Significance. If the orthogonality result holds after verification of task disjointness, the work would be significant: it supplies a reproducible framework that exposes a gap in current embedding benchmarks and could steer development of models for temporally distant, context-dependent retrieval in memory-augmented systems.
major comments (3)
- [§4] §4 (Dataset Curation): the paper provides no explicit audit or overlap analysis between the 22 LMEB datasets and MTEB corpora or task templates; without this, the central claim that LMEB and MTEB measure orthogonal capabilities (reported in §5.3 and Figure 3) cannot be distinguished from a curation artifact.
- [§3.2] §3.2 (Task Construction): the description of how the 193 zero-shot tasks are generated from the four memory types lacks concrete details on query formulation, relevance labeling, and temporal-dependency handling, which are required to assess whether the evaluation genuinely tests long-horizon retrieval rather than standard passage matching.

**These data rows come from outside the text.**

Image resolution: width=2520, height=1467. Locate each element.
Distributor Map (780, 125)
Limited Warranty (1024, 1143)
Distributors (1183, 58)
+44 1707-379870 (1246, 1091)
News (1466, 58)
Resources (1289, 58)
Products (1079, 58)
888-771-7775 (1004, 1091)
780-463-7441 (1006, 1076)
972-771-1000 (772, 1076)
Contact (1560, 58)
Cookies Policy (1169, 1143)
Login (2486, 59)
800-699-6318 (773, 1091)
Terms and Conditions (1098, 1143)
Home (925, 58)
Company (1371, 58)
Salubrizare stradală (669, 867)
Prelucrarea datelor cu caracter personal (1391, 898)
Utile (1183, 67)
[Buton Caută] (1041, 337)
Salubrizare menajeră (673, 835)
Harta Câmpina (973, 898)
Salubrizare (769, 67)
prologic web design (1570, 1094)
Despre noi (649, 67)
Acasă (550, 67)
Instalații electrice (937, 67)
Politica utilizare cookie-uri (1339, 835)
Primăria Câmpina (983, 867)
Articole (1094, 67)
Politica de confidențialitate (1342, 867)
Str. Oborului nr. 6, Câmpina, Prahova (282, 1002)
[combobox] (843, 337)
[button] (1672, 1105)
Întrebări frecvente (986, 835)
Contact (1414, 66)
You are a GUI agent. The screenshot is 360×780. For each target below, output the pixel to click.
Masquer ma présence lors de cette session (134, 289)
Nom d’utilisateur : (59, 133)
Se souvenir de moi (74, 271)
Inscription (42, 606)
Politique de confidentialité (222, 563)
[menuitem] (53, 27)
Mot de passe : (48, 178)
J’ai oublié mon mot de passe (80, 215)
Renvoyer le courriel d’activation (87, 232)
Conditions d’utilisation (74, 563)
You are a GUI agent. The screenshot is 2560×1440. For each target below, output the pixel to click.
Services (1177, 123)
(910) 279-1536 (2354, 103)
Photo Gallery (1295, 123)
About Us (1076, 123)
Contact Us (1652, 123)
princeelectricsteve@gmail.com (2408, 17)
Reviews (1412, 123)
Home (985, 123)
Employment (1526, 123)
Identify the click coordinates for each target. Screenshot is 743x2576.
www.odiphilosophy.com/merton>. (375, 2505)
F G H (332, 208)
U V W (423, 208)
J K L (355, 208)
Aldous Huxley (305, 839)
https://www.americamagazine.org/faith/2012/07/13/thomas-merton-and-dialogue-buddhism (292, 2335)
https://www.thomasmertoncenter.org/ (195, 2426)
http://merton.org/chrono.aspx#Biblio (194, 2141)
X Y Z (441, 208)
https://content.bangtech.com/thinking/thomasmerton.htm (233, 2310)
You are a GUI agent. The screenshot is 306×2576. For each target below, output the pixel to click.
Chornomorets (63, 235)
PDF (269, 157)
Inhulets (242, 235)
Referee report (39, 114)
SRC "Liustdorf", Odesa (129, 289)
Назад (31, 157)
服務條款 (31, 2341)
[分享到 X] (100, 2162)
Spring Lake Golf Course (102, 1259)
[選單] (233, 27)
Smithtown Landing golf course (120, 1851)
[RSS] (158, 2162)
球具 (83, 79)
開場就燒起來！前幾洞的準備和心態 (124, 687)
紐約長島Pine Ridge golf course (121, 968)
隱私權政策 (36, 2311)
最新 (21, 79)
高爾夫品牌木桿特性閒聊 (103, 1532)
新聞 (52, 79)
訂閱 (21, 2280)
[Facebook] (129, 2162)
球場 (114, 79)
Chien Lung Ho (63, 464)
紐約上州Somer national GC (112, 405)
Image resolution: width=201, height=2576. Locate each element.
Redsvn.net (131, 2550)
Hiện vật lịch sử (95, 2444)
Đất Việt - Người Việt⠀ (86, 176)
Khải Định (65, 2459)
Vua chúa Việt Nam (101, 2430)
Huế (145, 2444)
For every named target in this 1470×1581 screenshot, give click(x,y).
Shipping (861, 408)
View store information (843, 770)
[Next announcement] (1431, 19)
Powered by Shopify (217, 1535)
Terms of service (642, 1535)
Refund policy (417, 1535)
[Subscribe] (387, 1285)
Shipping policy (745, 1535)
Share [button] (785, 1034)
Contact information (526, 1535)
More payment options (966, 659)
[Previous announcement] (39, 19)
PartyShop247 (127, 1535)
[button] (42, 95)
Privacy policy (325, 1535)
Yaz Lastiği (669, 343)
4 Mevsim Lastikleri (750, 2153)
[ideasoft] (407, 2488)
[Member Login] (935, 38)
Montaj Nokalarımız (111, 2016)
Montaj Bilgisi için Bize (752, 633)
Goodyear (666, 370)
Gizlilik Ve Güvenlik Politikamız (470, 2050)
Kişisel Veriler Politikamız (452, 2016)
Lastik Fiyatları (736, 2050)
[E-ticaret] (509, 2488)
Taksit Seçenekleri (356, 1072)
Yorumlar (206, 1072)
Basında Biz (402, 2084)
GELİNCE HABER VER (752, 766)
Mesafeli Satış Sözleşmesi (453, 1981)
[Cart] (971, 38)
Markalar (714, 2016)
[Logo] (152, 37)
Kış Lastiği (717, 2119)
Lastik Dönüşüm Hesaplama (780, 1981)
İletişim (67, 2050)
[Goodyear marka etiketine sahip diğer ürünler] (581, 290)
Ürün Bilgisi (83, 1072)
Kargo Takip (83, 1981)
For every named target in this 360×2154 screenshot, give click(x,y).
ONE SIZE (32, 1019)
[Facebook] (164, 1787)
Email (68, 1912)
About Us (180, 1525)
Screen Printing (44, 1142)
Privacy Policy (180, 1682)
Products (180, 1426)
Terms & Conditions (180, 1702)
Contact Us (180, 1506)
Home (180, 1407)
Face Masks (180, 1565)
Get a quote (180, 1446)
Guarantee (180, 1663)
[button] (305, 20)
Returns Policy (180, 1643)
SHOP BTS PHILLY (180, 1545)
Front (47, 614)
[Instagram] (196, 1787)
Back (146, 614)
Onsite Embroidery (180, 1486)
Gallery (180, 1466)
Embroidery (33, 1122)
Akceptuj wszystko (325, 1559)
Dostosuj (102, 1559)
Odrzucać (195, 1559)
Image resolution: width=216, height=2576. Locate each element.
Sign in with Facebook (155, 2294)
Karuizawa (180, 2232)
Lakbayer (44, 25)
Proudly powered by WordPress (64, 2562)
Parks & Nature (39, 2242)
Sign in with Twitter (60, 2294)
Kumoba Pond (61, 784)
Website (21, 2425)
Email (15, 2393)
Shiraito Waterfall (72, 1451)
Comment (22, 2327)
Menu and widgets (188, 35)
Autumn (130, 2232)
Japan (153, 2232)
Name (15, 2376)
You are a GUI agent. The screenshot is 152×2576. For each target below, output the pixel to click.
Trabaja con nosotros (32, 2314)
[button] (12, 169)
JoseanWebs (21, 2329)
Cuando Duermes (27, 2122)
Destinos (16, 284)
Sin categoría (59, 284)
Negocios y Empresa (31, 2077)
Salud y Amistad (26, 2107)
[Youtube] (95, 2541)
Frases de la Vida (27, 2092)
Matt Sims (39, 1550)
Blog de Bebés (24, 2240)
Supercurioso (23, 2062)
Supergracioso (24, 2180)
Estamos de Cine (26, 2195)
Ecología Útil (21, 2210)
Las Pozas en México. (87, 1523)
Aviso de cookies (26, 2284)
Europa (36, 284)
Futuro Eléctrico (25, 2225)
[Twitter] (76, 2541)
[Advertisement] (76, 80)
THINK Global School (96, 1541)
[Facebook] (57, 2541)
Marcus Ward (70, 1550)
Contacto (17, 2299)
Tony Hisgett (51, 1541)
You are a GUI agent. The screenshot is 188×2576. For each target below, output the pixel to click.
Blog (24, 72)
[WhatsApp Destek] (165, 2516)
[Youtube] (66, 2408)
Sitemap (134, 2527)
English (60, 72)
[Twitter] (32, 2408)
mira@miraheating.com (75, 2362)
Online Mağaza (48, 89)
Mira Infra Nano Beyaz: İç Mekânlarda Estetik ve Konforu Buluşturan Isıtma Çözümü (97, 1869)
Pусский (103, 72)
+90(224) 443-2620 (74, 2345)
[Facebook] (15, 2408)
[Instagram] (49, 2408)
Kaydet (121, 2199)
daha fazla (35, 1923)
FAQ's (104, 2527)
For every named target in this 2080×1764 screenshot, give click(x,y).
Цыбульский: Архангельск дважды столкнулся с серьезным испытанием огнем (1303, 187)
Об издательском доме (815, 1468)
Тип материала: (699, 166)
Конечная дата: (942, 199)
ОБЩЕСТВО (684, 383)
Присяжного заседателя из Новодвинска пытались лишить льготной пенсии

- [Table 3] Table 3 (Model Rankings): the statement that 'larger models do not always perform better' is supported only by raw scores; without statistical tests, confidence intervals, or ablation on model scale, this observation remains descriptive and does not yet undermine scaling hypotheses.
minor comments (2)
- [Abstract] Abstract: the phrase 'reasonable level of difficulty' is used without reference to a quantitative baseline (e.g., random or BM25 performance) that would allow readers to interpret the reported numbers.
- [§6] §6 (Reproducibility): the GitHub link is given, but the paper should list exact preprocessing steps, data splits, and prompt templates used for the 193 tasks to ensure full reproducibility.
Simulated Author's Rebuttal
We thank the referee for their constructive feedback on our manuscript. We address each of the major comments below and have revised the paper accordingly to incorporate additional analyses and details.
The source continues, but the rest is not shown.